Prima facie, there was a deliberate and fictitious strategy devised by Ms Y where she contrived with the husband to deceive the wife and the court.
On 7 October 2009 Ms Y electronically filed an Undertaking as to Disclosure… The undertaking as to disclosure … was prepared by Ms Y and signed by the husband. Ms Y provided a certificate in the following terms:
“I am the lawyer for the person giving the undertaking and I certify that I have explained to the person giving the undertaking:
(a) the nature and terms of the undertaking; and
(b) that the undertaking is a promise to the court to comply with its terms; and
(c) the undertaking has the same effect as an order of the court; and
(d) that a breach of the undertaking may be a contempt of the court punishable by a fine or imprisonment.”

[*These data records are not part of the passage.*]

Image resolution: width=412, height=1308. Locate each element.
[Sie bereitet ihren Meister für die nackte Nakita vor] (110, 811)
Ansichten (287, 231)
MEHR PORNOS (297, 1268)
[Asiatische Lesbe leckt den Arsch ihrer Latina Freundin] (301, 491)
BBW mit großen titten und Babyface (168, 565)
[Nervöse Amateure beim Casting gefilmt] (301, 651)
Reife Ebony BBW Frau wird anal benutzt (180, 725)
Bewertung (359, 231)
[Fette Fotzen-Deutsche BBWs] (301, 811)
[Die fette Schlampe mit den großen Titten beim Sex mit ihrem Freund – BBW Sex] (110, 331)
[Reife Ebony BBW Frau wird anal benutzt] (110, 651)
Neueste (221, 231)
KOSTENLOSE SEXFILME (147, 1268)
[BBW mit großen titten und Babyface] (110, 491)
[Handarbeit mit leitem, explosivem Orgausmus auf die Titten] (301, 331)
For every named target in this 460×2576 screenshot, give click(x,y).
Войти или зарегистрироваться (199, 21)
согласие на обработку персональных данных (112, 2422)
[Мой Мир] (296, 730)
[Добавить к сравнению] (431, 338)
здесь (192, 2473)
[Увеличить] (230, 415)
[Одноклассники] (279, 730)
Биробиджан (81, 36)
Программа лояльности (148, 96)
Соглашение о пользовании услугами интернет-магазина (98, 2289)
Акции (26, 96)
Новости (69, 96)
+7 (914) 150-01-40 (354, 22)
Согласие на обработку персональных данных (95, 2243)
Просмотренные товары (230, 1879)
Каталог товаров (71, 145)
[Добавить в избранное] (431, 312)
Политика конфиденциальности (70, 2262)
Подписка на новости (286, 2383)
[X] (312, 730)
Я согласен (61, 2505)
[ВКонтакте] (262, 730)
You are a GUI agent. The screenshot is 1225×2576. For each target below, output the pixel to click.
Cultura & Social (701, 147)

Ms Y prepared an affidavit sworn by the husband on 23 October 2009 and took the husband’s oath before he swore that affidavit. The primary purpose of this affidavit was to address allegations that the husband had failed to make full and frank disclosure. It did not mention anything about the agreement which had been reached between the husband and Mr EN, nor anything about any of the transactions that the husband had actually been involved in with Mr EN.
On 23 October 2009 Ms Y also prepared and took the husband’s oath when he verified his financial statement. That financial statement did not disclose the agreement that had been reached between the husband and Mr EN.
Ms Y instructed counsel for the husband at the hearing and was present at the bar table during the four days of the hearing (26 – 29 October 2009). On 27 October 2009 and again on 28 October 2009, the husband gave false oral evidence about the agreement which had been reached between the husband and Mr EN. Prima facie, Ms Y knew that the evidence was false but, remained silent and continued to act for the husband to the conclusion of the hearing.
As I indicated on the final day of the hearing, the matter will be relisted so Ms Y has an opportunity to lead evidence and/or address me, if she wishes to, as to whether she should be referred to the Legal Services Commission.
Counsel for the husband’s prima facie lack of knowledge about the deception
I have nothing to indicate counsel for the husband received any instructions from the solicitor for the husband about her knowledge of the arrangements between Mr EN and the husband.
In final submissions and before the [husband’s commercial lawyers] files arrived, counsel for the husband said “you have, in my submission, sufficient evidence to know that Mr [EN] is not going to walk away for nothing”. I infer from that counsel for the husband had no idea about the discussions that his instructing solicitor had with the husband’s commercial lawyers.